第20話 アニメみたいな人物じゃな

「実は、わ、私……あまり話すのが得意じゃないんです」


「ああ、見れば分かる」


「春! 思っとっても、言わないのが礼儀じゃろ!」


 言いながらミミハ様は、僕を軽く叩いてきた。まさか神様に礼儀を問われる日が来るとはな……でも自覚しているのなら、それぐらい言っても大丈夫だと思うんだけど。


「えっと、それでですね。私には友達と呼べる存在が、今までできなくて。だから色々遊んだり、話したりする友達が欲しいんです……!」


「へぇ。

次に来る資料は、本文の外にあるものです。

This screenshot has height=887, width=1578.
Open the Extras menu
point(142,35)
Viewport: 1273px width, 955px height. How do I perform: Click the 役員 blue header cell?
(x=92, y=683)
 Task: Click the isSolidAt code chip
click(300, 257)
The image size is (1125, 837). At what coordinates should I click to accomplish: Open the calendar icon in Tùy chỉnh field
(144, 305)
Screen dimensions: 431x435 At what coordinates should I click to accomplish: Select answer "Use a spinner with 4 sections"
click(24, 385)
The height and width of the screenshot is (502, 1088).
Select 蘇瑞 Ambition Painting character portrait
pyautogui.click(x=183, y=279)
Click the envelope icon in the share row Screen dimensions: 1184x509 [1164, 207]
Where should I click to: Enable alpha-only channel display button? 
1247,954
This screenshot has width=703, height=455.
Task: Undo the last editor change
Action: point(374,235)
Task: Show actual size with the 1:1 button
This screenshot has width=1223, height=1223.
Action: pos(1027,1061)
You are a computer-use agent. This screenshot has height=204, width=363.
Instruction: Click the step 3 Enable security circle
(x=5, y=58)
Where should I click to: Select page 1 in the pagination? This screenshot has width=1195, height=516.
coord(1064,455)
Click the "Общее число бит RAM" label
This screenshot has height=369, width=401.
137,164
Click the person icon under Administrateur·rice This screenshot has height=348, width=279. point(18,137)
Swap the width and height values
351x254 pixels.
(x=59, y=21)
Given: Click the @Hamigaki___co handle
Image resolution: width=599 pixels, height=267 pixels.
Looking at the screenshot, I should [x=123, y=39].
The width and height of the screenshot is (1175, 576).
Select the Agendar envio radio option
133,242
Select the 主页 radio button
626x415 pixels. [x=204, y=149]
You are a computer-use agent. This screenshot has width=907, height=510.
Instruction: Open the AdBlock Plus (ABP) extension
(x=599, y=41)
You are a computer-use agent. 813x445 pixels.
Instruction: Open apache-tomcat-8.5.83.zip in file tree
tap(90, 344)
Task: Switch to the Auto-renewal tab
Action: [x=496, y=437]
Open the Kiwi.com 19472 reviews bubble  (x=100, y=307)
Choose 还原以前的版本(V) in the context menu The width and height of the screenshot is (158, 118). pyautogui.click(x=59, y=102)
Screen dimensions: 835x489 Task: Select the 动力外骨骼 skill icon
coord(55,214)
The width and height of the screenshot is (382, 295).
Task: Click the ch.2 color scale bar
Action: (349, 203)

でも友達って、雪丸さんが思ってるほど良いものじゃ……」


「ああ、もうお主は黙っとくのじゃ!」


 そしたらミミハ様に口を塞がれた……正確に言えばミミハ様の謎の力によって、口が開かなくなったのである……ん? この技使えば、エロいことし放題じゃないのか……?


「お主は黙っててもうるさいのか!?」


 ……勝手に心を覗くほうが悪いだろ……まぁいいよ。うるさいなら黙っとけばいいんでしょ。心を無にすればいいんでしょ…………無、無、無、むーん。


「ホントにこやつは……まぁ良い。春は放っておいてじゃな、栞。続きをウチに話してくれんか?」


「あ、は、はい……」


 雪丸は若干引いていた。まぁ傍から見れば、ミミハ様1人でギャーギャー喚いてるようにしか見えていないもんな。


「あ、でも、内容は全部言った、と思います……」


「そうなのか? 栞が友達になりたい人なんかはおらんのか?」


「や、えっと、特には……」


 雪丸はたどたどしく言うが、明らかにそれは嘘っぽい発言だった……もちろんそれは、ミミハ様にはお見通しのようで。


「ほうほう……栞はイインチョウという人物と友達になりたいんじゃな?」


「えっ! ど、ど、どうして、それを!?」


 心を覗かれ、友達になりたい人物を当てられてしまった雪丸は、顔を赤らめて目玉をグルグル回すのだった。ああ、可哀想に……。


「それでイインチョウとはどんな人物なんじゃ?」


「え、あの、えっと……」


 また雪丸は言葉に詰まる。このままだと話が進まなそうだと察した僕は、神様にジェスチャーで喋らせろと訴えるのだった。


「ほいほい……ほれ、解除したぞ」


「はぁ……二度とするなよ? それで……委員長のことは僕でも知っている。成績優秀でスポーツマン。おまけに美人で誰にでも優しい人だ……って陽キャ男子共が騒いでるのを聞いたことがあるよ」


「ほーん。アニメみたいな人物じゃな」


 ……アンタが言うか?


「まぁ、それ以上の情報は僕は知らないけど、友達になるには良い人なんじゃないの? 断るとは思わないしさ」


「春はその、イインチョウって人と喋ったことあるのか?」


「あるわけないだろ。この僕だぞ?」


「む、確かにそうじゃったな……」


 ミミハ様は納得の表情を見せる。やっと僕のことを理解してきたみたいだ。


「ともかく……友達になる人物はイインチョウで決定して良いのじゃろ?」


「え、えっと……はい」


「そうか! それじゃあ友達になる方法を今から考えていくぞ!」


「……大丈夫かな」


 ぼっちを極めた僕と、人見知りの雪丸。そして人間のことをよく知らない神様の3人で、良い案が浮かぶとはとても思わないが……まぁ考えるだけ考えてみよう。そう決めた僕は、顎に手を当て……思考を巡らせるのだった。